The opinion of the court was delivered by: Karen E. Schreier Chief Judge


Plaintiff, Stacy Guse, filed suit against defendants, Professor Teri Bellis, Ph.D., Professor Marni Johnson, Ph.D., and University of South Dakota's Graduate School Dean Karen Olmstead, Ph.D., in their individual and official capacities and the University of South Dakota (USD), alleging violations of her substantive and procedural due process rights and retaliation in violation of the First Amendment under 42 U.S.C. § 1983. Guse also alleges state-law claims of breach of contract and negligent infliction of emotional distress. She seeks actual and punitive damages. Defendants move for summary judgment on all claims. Additionally, Dean Olmstead, Dr. Bellis, and Professor Johnson move for summary judgment on the individual capacity claims based on qualified immunity. Guse resists the motions. The motions are granted in part and denied in part.


In the light most favorable to Guse, the nonmoving party, the facts are as follows: Guse began an audiology clinical doctoral program at USD in the fall of 2005, which is offered through USD's Department of Communication Disorders (DCOM). It was the program's first year and Guse was one of five enrolled students.

All first-year graduate audiology students must complete twenty-five hours in USD's hearing clinic under faculty members' supervision. First-year students are paired with senior clinicians and Guse was paired with Amy Mattheis. Mattheis reported to Professor Johnson, the clinic director, that Guse overstepped her role as a first-year student because Guse gave her recommendations to patients even though the role of a first-year student is limited to observation. Guse disputes that Mattheis made the alleged report to Professor Johnson. Professor Johnson gave Guse a failing grade for the clinic course. Before receiving her final grade, no instructor had told Guse that she was violating American Speech-Language Hearing Association's (ASHA) ethics by providing her personal opinions to clinic patients.

On November 1, 2005, per Guse's request, hearing tests were performed on Guse's daughter, L.M., at USD's clinic. Dr. Bellis supervised the testing. Guse requested a copy of L.M.'s audiogram after the evaluation.

Defendants claim that Dr. Bellis told Guse that she could not give Guse the results until certain correction factors were completed and that she was ethically unable to recommend hearing aids until the conclusion of the follow-up appointment. Guse denies that any ethical obligations were referenced and states that Dr. Bellis did not provide the audiogram report because it was in rough form.

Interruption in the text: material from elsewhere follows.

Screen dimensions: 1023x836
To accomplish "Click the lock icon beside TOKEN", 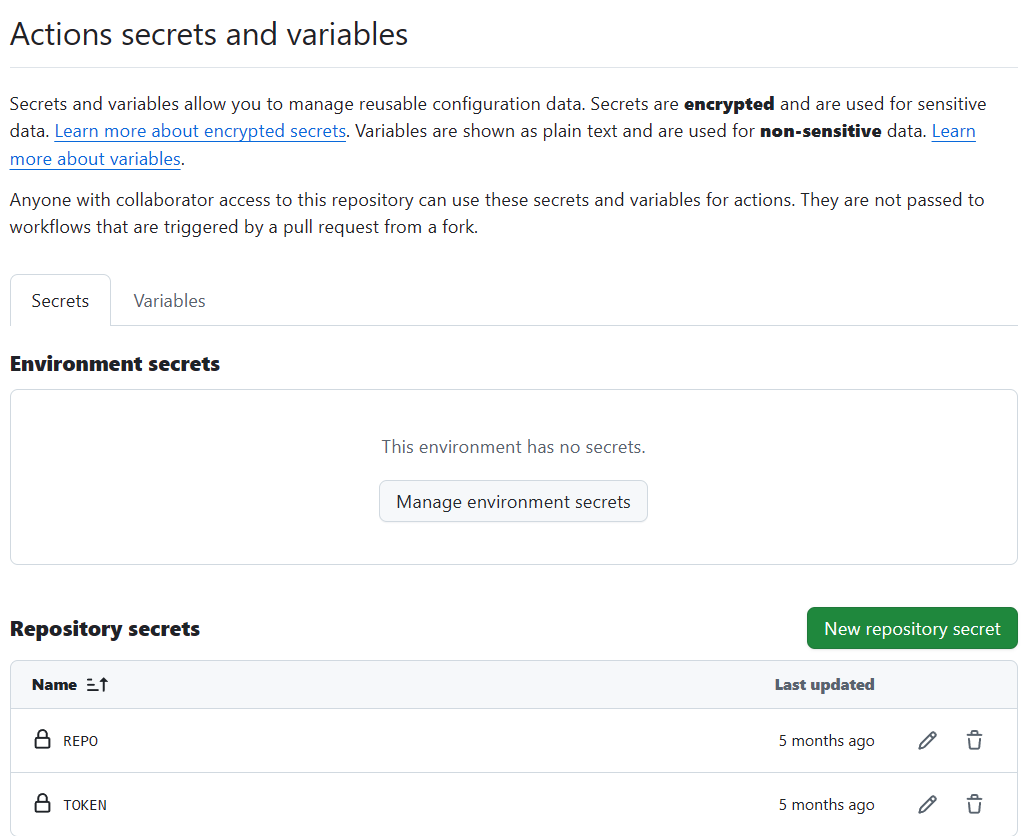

Dr. Bellis told Guse that she could request the report in writing and that the Heath Insurance Portability and Accountability Act of 1996 (HIPPA) required the clinic to comply with her request within a limited period of time.

Later, Guse saw Cassie Torgerson (now Billiet), an upper-level student, in the hallway and inquired about obtaining a copy of L.M.'s audiogram results so that Guse could take the report with her to a November 8, 2005, appointment with Sioux Falls otolaryngologist Dr. DeSautel. Billiet had participated in L.M.'s testing and she worked as Dr. Bellis's graduate assistant. Billiet told Guse that as L.M.'s mother Guse could have a copy of everything in her daughter's file. Billiet showed Guse the location of Guse's daughter's medical files and Billiet handed the file to Guse. Guse copied the file and placed the original back in Billiet's student folder. Defendants dispute these facts and contend that Billiet did not give Guse permission to access or copy L.M.'s file. Instead, Billiet claims that she saw Guse enter the file room without her permission and that she reported it to Dr. Bellis because of HIPPA and USD's strict policies on patient confidentiality. Dr. Bellis later removed L.M.'s file from the patient file room and put it in a locked drawer in her office.

Guse took L.M. to her appointment with Dr. DeSautel. Another clinic faculty member, Paul Brueggeman, Ph.D., later received medical clearance from Dr. DeSautel to fit L.M. for hearing aids.

Dr. Bellis scheduled a follow-up appointment with Dr. Brueggeman for November 29, 2005, at a time when Dr. Bellis's evaluative report would be in final form. Dr. Bellis was unexpectantly out of the office due to a death in the family on November 16 and 17. During this time, Guse contacted Dr. Brueggeman to discuss L.M.'s case and order hearing aids. When Guse met with Dr. Brueggeman and a senior clinician, Dr. Brueggeman could not find L.M.'s file because, unknown to clinic staff, it was locked in Dr. Bellis's office. On November 21, 2005, Dr. Brueggeman e-mailed Dr. Bellis and reported that he could not find L.M.'s file. L.M. appeared to be a candidate for amplification, and Dr. Brueggeman received medical clearance from Dr. DeSautel to fit L.M. for hearing aids. Because Dr. Brueggeman could not find L.M.'s file, the hearing aids were not ordered that day. Guse later secured hearing aids for L.M. through Starky Laboratories, Inc., a Minneapolis company.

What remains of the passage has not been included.